Dataset records:
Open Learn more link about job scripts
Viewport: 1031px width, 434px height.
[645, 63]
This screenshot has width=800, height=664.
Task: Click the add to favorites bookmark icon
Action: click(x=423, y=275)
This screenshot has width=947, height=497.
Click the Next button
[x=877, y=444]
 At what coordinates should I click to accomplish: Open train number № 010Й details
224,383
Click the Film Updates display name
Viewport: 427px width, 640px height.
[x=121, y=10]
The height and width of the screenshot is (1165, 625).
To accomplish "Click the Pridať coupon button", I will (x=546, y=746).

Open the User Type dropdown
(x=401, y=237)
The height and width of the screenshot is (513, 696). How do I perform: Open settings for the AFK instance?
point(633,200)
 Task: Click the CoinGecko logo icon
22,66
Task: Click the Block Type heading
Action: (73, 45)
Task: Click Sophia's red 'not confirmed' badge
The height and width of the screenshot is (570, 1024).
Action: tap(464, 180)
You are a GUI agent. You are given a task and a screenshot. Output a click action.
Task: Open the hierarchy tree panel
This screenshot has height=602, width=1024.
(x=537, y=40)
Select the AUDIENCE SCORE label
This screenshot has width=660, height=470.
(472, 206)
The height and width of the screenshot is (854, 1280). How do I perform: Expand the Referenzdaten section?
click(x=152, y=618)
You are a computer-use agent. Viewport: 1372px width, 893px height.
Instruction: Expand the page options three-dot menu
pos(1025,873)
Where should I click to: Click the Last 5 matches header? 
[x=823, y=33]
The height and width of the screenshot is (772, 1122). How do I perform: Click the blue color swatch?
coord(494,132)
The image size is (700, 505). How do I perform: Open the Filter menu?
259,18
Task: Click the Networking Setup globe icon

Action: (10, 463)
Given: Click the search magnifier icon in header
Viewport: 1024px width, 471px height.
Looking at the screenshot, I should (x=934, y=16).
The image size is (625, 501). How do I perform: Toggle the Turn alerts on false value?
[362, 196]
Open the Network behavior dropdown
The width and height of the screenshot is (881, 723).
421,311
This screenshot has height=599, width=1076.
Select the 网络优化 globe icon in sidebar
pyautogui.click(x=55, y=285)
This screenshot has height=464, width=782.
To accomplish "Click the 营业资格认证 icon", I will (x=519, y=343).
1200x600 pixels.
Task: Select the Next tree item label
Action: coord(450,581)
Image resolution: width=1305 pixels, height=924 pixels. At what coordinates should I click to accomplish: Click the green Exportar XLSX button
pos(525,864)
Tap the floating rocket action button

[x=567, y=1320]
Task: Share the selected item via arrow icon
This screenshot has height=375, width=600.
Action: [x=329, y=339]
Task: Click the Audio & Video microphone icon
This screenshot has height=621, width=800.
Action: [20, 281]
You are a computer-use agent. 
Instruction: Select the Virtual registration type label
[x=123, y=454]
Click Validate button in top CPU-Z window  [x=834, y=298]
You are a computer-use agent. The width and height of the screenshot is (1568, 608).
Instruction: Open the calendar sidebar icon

PROBLEM REQUIREMENTS: The data above must be repeated in its entirety, exactly as given.

WRITTEN SOLUTION:
Open Learn more link about job scripts
Viewport: 1031px width, 434px height.
[645, 63]
This screenshot has width=800, height=664.
Task: Click the add to favorites bookmark icon
Action: click(x=423, y=275)
This screenshot has width=947, height=497.
Click the Next button
[x=877, y=444]
 At what coordinates should I click to accomplish: Open train number № 010Й details
224,383
Click the Film Updates display name
Viewport: 427px width, 640px height.
[x=121, y=10]
The height and width of the screenshot is (1165, 625).
To accomplish "Click the Pridať coupon button", I will (x=546, y=746).

Open the User Type dropdown
(x=401, y=237)
The height and width of the screenshot is (513, 696). How do I perform: Open settings for the AFK instance?
point(633,200)
 Task: Click the CoinGecko logo icon
22,66
Task: Click the Block Type heading
Action: (73, 45)
Task: Click Sophia's red 'not confirmed' badge
The height and width of the screenshot is (570, 1024).
Action: tap(464, 180)
You are a GUI agent. You are given a task and a screenshot. Output a click action.
Task: Open the hierarchy tree panel
This screenshot has height=602, width=1024.
(x=537, y=40)
Select the AUDIENCE SCORE label
This screenshot has width=660, height=470.
(472, 206)
The height and width of the screenshot is (854, 1280). How do I perform: Expand the Referenzdaten section?
click(x=152, y=618)
You are a computer-use agent. Viewport: 1372px width, 893px height.
Instruction: Expand the page options three-dot menu
pos(1025,873)
Where should I click to: Click the Last 5 matches header? 
[x=823, y=33]
The height and width of the screenshot is (772, 1122). How do I perform: Click the blue color swatch?
coord(494,132)
The image size is (700, 505). How do I perform: Open the Filter menu?
259,18
Task: Click the Networking Setup globe icon

Action: (10, 463)
Given: Click the search magnifier icon in header
Viewport: 1024px width, 471px height.
Looking at the screenshot, I should (x=934, y=16).
The image size is (625, 501). How do I perform: Toggle the Turn alerts on false value?
[362, 196]
Open the Network behavior dropdown
The width and height of the screenshot is (881, 723).
421,311
This screenshot has height=599, width=1076.
Select the 网络优化 globe icon in sidebar
pyautogui.click(x=55, y=285)
This screenshot has height=464, width=782.
To accomplish "Click the 营业资格认证 icon", I will (x=519, y=343).
1200x600 pixels.
Task: Select the Next tree item label
Action: coord(450,581)
Image resolution: width=1305 pixels, height=924 pixels. At what coordinates should I click to accomplish: Click the green Exportar XLSX button
pos(525,864)
Tap the floating rocket action button

[x=567, y=1320]
Task: Share the selected item via arrow icon
This screenshot has height=375, width=600.
Action: [x=329, y=339]
Task: Click the Audio & Video microphone icon
This screenshot has height=621, width=800.
Action: [20, 281]
You are a computer-use agent. 
Instruction: Select the Virtual registration type label
[x=123, y=454]
Click Validate button in top CPU-Z window  [x=834, y=298]
You are a computer-use agent. The width and height of the screenshot is (1568, 608).
Instruction: Open the calendar sidebar icon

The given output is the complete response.